The Next Seven Generations: Reclaiming Healthy Sexuality for Native Youth

The Next Seven Generations: Reclaiming Healthy Sexuality for Native Youth

by Jessica Yee

I am proud to be Native. I am also proud to be a woman. I am proud to know that I have so much to honor in my ancestors teachings that show me how to live as a young, strong, proud, Native woman in this world. It is something that excites me every morning when I open my eyes, and something I realize I could not live without.

It was not always this way. Like many First Nations youth today, I grew up unaware of my culture and felt disconnected in the big, thriving metropolis of Toronto. I was fed up of people outside the community dictating to Native youth how to be healthy, but not actually involving us as youth on any sustainable level. Information was rarely disseminated in a culturally relevant manner.

I founded the Native Youth Sexual Health Network three years ago. Being involved in sexual and reproductive health and justice affirms that we are now taking back what has been so harshly exploited, and letting it out on our own terms. I believe it is all of our responsibilities to put it out there as it once was: strong, sexy, powerful, and unapologetic.

------------------------

▶ [WHAT YOU NEED TO DO]:
A. From the last sentence of the essay on healthy sexuality for Native youth, list the four words describing how it should be put out there, in order.
B. Please answer these questions from the essay on healthy sexuality for Native youth, one per line:
(i) Besides being Native, what else does the author say she is proud to be?
(ii) In which city did the author grow up?
(iii) How long ago did the author found the Native Youth Sexual Health Network?

▶ [Collected data entries]:

------------------------

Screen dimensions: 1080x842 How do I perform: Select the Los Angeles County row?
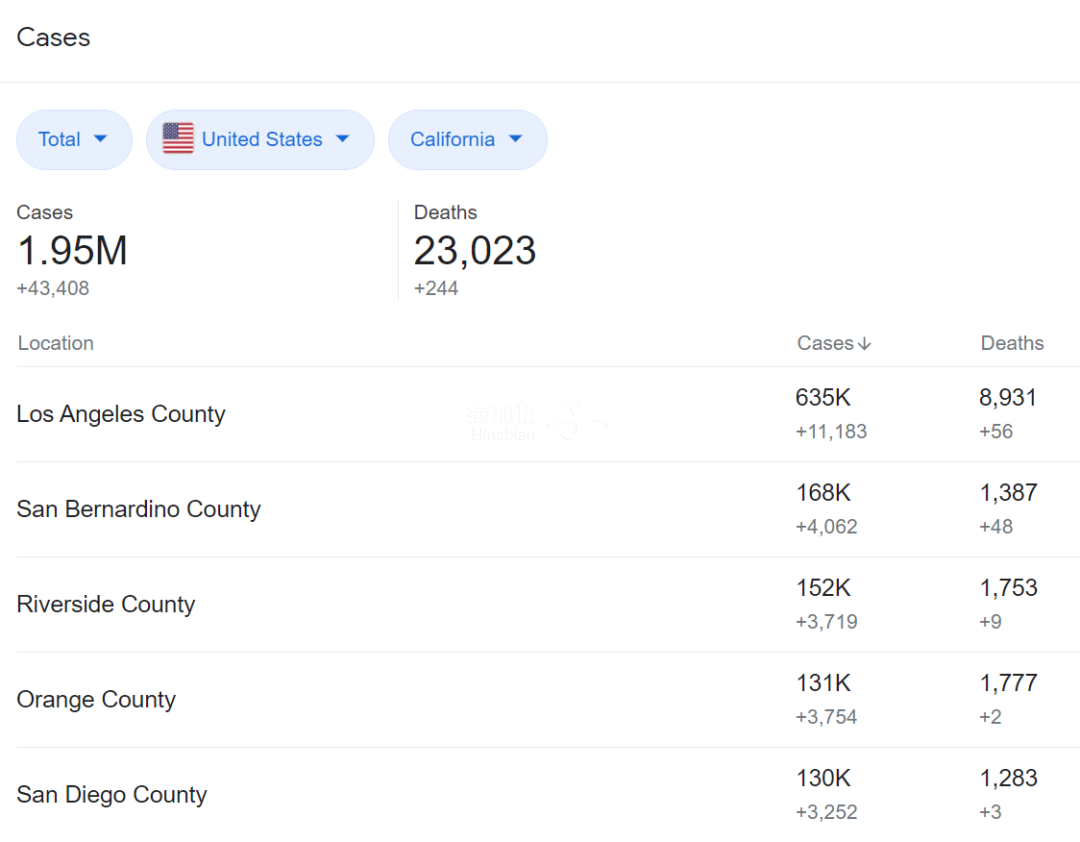(x=121, y=414)
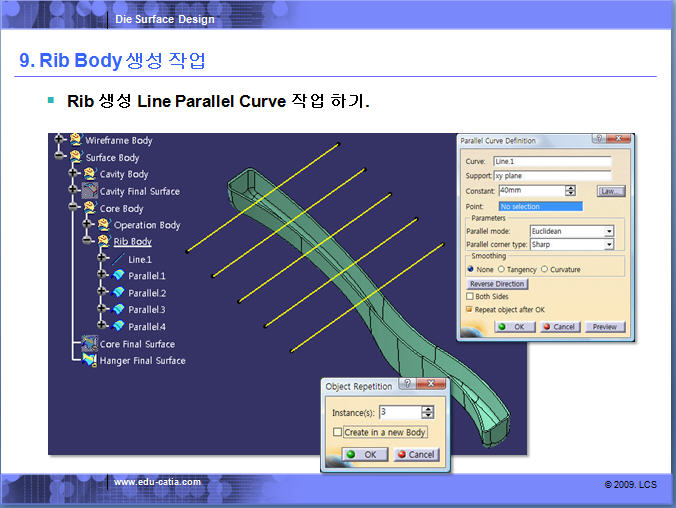Image resolution: width=676 pixels, height=508 pixels.
Task: Open the Parallel corner type dropdown
Action: click(x=608, y=244)
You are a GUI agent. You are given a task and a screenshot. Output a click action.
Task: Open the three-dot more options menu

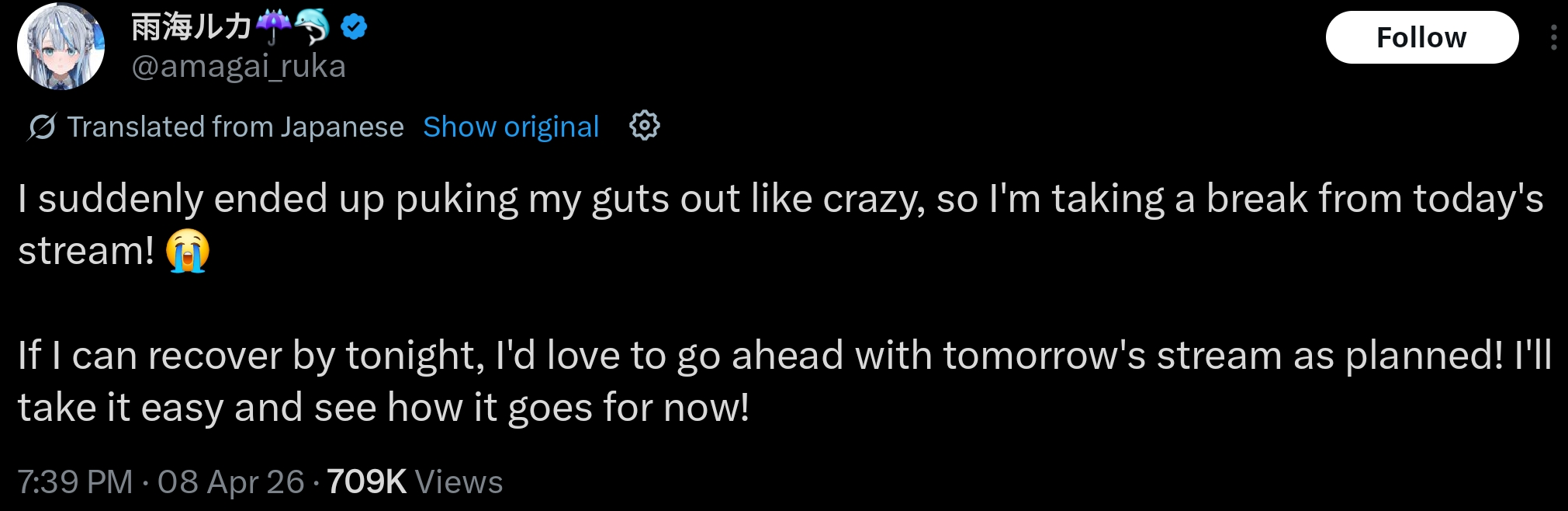[1552, 37]
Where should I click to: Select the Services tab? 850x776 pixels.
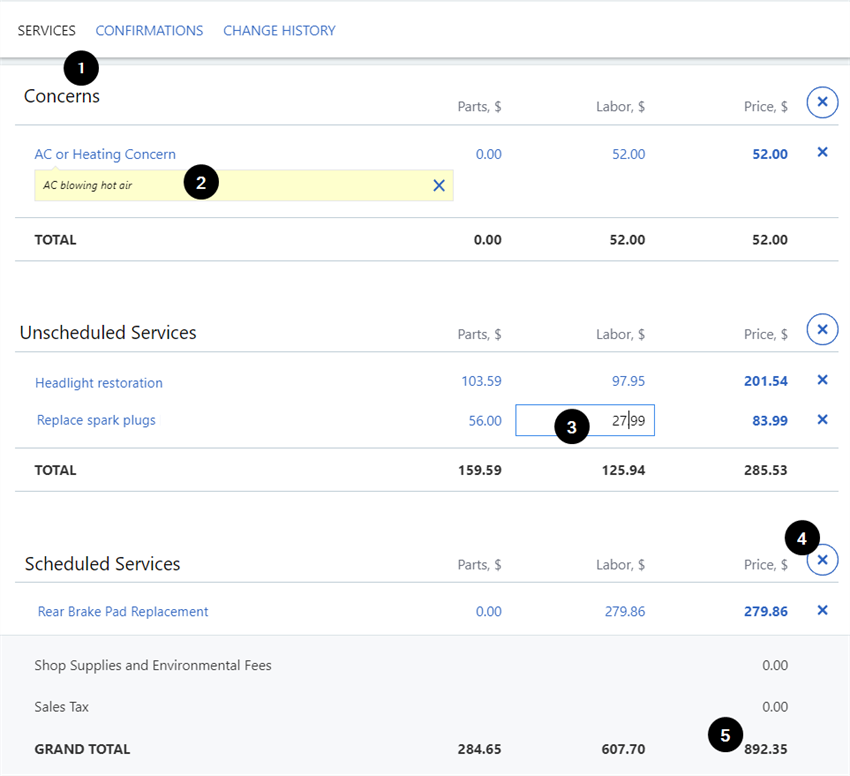pos(46,31)
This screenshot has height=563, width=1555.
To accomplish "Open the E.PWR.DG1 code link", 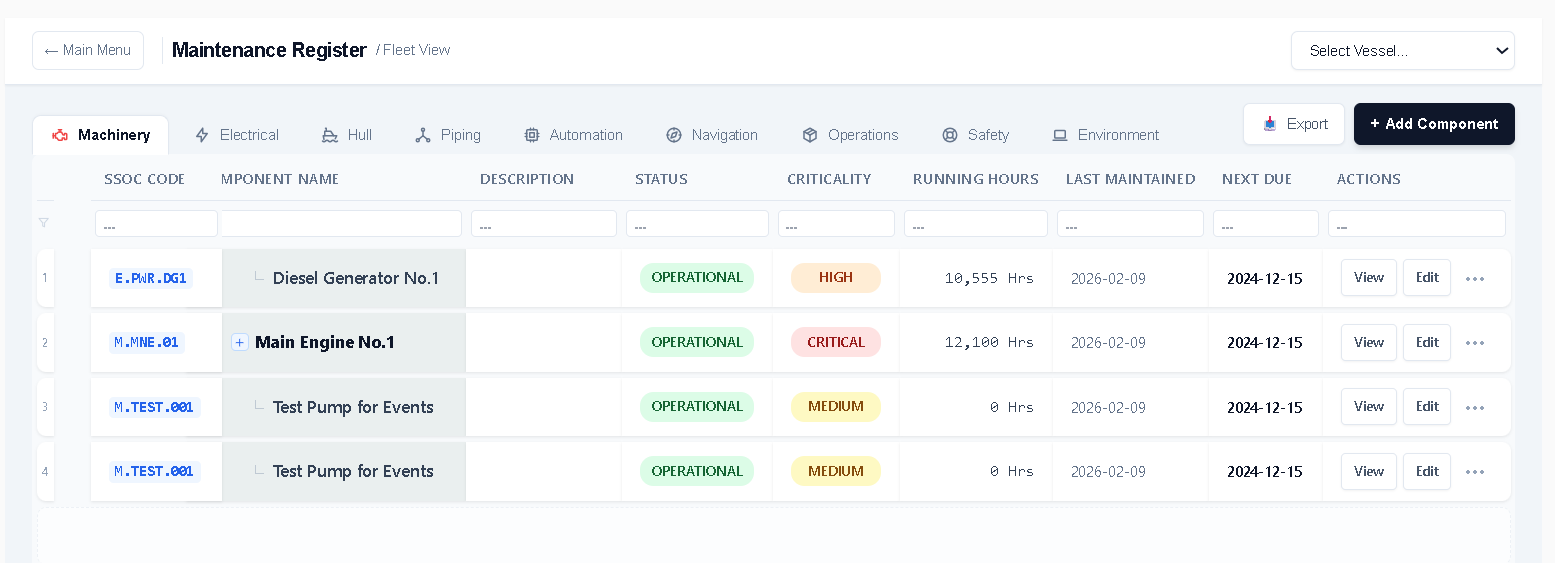I will pyautogui.click(x=151, y=278).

------------------------

▶ [RESPONSES BY TASK]:
A.
strong
sexy
powerful
unapologetic

B.
(i) A woman
(ii) Toronto
(iii) Three years ago